Ilaria Salis e il paragone del ’38: quando la fantasia supera la realtà (e il buon senso scappa via)

Ci sono momenti nella vita pubblica italiana in cui resti senza parole. Poi arriva Ilaria Salis al Parlamento Europeo e capisci che, in fondo, il limite non esiste. Il concetto di “oltre” prende forma, si siede, incrocia le gambe e sorseggia un caffè mentre osservi l’ennesimo volo pindarico di chi confonde la storia con la propria timeline di Instagram.

Salis, in un intervento che definire creativo sarebbe un atto di generosità immenso, decide di spiegare al mondo la differenza fra scafisti e trafficanti. Fin qui, nulla di nuovo: ogni parlamentare ha diritto al suo momento “spiego io come funziona il mondo, voi prendete appunti”.

Il problema è cosa arriva subito dopo.
La deputata, con la calma di una maestra elementare che illustra il ciclo dell’acqua ai bambini, ci regala una perla che entrerà negli annali del pensiero surreale: gli scafisti di oggi sarebbero come coloro che salvarono gli ebrei dalle persecuzioni nel ’38.

Sì, hai letto bene.
No, non stai sognando.
No, non è una sceneggiatura scartata della coppia Guzzanti–Lillo.

La logica parallela (che speriamo non diventi perpendicolare alla realtà)

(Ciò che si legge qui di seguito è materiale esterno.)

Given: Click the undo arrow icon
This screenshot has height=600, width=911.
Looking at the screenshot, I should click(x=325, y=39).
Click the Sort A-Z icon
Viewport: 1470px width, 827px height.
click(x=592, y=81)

Salis paragona la tratta dei migranti a quella dei pescatori liguri che, durante le leggi razziali, aiutavano gli ebrei a fuggire in Francia.
Peccato che i pescatori del ’38 non vendessero pacchetti “viaggio + morte probabile + nessuna garanzia di arrivo”, né operassero come multinazionali del crimine che incassano milioni sfruttando disperati.

Ma non preoccupiamoci di questi dettagli da pignoli.
La storia, del resto, è un’opinione.
Il buonsenso? Pure.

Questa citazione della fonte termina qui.